══ MATERIAL SUPPLIED ══
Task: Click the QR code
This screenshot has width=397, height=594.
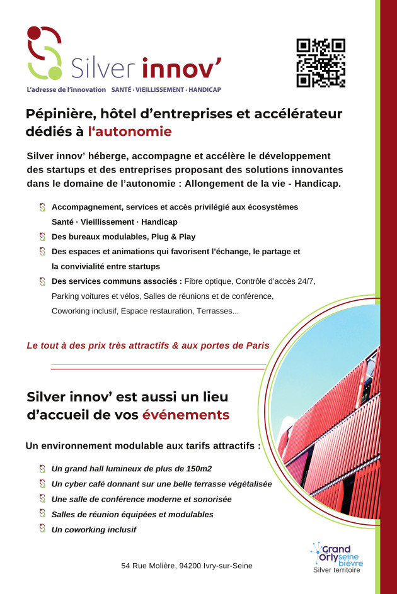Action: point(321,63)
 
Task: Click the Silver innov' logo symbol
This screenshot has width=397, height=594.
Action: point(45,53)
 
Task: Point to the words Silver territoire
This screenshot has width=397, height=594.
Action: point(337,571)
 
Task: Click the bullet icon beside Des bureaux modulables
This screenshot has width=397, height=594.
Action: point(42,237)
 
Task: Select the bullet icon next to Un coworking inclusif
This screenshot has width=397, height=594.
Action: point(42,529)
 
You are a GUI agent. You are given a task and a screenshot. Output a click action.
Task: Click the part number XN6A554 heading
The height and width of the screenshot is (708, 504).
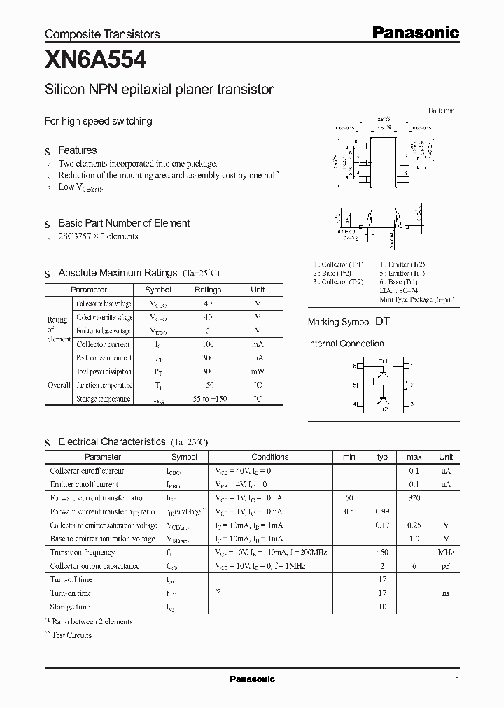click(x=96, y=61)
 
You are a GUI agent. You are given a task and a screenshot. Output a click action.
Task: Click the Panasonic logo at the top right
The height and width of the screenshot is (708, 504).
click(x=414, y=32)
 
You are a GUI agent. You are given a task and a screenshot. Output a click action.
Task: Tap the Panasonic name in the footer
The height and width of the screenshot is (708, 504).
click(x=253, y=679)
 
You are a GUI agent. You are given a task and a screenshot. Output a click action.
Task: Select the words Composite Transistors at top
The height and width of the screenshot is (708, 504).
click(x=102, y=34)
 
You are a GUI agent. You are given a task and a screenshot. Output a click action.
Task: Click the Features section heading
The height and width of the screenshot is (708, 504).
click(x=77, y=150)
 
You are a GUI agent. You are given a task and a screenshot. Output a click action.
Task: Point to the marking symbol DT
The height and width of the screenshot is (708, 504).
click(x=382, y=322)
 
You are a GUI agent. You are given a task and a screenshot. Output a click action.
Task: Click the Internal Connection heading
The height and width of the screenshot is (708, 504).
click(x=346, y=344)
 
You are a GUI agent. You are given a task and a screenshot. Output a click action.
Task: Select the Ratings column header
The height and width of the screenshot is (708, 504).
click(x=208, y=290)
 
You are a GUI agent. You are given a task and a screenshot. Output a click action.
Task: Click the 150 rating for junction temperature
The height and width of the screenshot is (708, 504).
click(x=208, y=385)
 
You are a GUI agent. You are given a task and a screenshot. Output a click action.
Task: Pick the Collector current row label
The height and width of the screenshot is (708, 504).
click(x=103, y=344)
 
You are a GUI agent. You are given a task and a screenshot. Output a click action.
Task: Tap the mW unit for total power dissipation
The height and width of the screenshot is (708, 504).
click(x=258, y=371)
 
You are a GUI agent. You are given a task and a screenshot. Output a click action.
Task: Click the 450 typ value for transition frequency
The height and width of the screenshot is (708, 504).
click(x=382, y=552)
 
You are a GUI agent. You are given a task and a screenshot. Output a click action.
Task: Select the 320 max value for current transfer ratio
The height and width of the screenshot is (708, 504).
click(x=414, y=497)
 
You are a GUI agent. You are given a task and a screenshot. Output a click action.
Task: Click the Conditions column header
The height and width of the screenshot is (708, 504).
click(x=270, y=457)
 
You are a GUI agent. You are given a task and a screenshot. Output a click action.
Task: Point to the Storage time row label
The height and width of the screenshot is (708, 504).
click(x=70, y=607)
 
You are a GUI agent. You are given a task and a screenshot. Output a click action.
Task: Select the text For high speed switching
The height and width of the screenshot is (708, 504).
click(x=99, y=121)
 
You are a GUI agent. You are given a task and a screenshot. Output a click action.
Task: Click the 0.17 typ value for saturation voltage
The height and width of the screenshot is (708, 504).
═══
[SHORT EXERCISE] Rewrite every one of the rows above as a numbered list, leaving out blank lines and any pictures.

[WORKED ANSWER]
1. Task: Click the QR code
2. This screenshot has width=397, height=594.
3. Action: point(321,63)
4. Task: Click the Silver innov' logo symbol
5. This screenshot has width=397, height=594.
6. Action: point(45,53)
7. Task: Point to the words Silver territoire
8. This screenshot has width=397, height=594.
9. Action: point(337,571)
10. Task: Click the bullet icon beside Des bureaux modulables
11. This screenshot has width=397, height=594.
12. Action: point(42,237)
13. Task: Select the bullet icon next to Un coworking inclusif
14. This screenshot has width=397, height=594.
15. Action: point(42,529)
16. You are a GUI agent. You are given a task and a screenshot. Output a click action.
17. Task: Click the part number XN6A554 heading
18. The height and width of the screenshot is (708, 504).
19. click(x=96, y=61)
20. You are a GUI agent. You are given a task and a screenshot. Output a click action.
21. Task: Click the Panasonic logo at the top right
22. The height and width of the screenshot is (708, 504).
23. click(x=414, y=32)
24. You are a GUI agent. You are given a task and a screenshot. Output a click action.
25. Task: Tap the Panasonic name in the footer
26. The height and width of the screenshot is (708, 504).
27. click(x=253, y=679)
28. You are a GUI agent. You are given a task and a screenshot. Output a click action.
29. Task: Select the words Composite Transistors at top
30. The height and width of the screenshot is (708, 504).
31. click(x=102, y=34)
32. You are a GUI agent. You are given a task and a screenshot. Output a click action.
33. Task: Click the Features section heading
34. The height and width of the screenshot is (708, 504).
35. click(x=77, y=150)
36. You are a GUI agent. You are given a task and a screenshot. Output a click action.
37. Task: Point to the marking symbol DT
38. The height and width of the screenshot is (708, 504).
39. click(x=382, y=322)
40. You are a GUI agent. You are given a task and a screenshot. Output a click action.
41. Task: Click the Internal Connection heading
42. The height and width of the screenshot is (708, 504).
43. click(x=346, y=344)
44. You are a GUI agent. You are given a task and a screenshot. Output a click action.
45. Task: Select the Ratings column header
46. The height and width of the screenshot is (708, 504).
47. click(x=208, y=290)
48. You are a GUI agent. You are given a task and a screenshot. Output a click action.
49. Task: Click the 150 rating for junction temperature
50. The height and width of the screenshot is (708, 504).
51. click(x=208, y=385)
52. You are a GUI agent. You are given a task and a screenshot. Output a click action.
53. Task: Pick the Collector current row label
54. The height and width of the screenshot is (708, 504).
55. click(x=103, y=344)
56. You are a GUI agent. You are given a task and a screenshot. Output a click action.
57. Task: Tap the mW unit for total power dissipation
58. The height and width of the screenshot is (708, 504).
59. click(x=258, y=371)
60. You are a GUI agent. You are given a task and a screenshot. Output a click action.
61. Task: Click the 450 typ value for transition frequency
62. The height and width of the screenshot is (708, 504).
63. click(x=382, y=552)
64. You are a GUI agent. You are given a task and a screenshot. Output a click action.
65. Task: Select the 320 max value for current transfer ratio
66. The height and width of the screenshot is (708, 504).
67. click(x=414, y=497)
68. You are a GUI agent. You are given a task and a screenshot. Output a click action.
69. Task: Click the Conditions column header
70. The height and width of the screenshot is (708, 504).
71. click(x=270, y=457)
72. You are a GUI agent. You are given a task and a screenshot. Output a click action.
73. Task: Point to the Storage time row label
74. The height and width of the screenshot is (708, 504).
75. click(x=70, y=607)
76. You are a GUI agent. You are given a task and a screenshot. Output a click action.
77. Task: Select the text For high speed switching
78. The height and width of the screenshot is (708, 504).
79. click(x=99, y=121)
80. You are a GUI agent. You are given a task and a screenshot. Output a click action.
81. Task: Click the 0.17 typ value for saturation voltage
82. The height and width of the screenshot is (708, 504).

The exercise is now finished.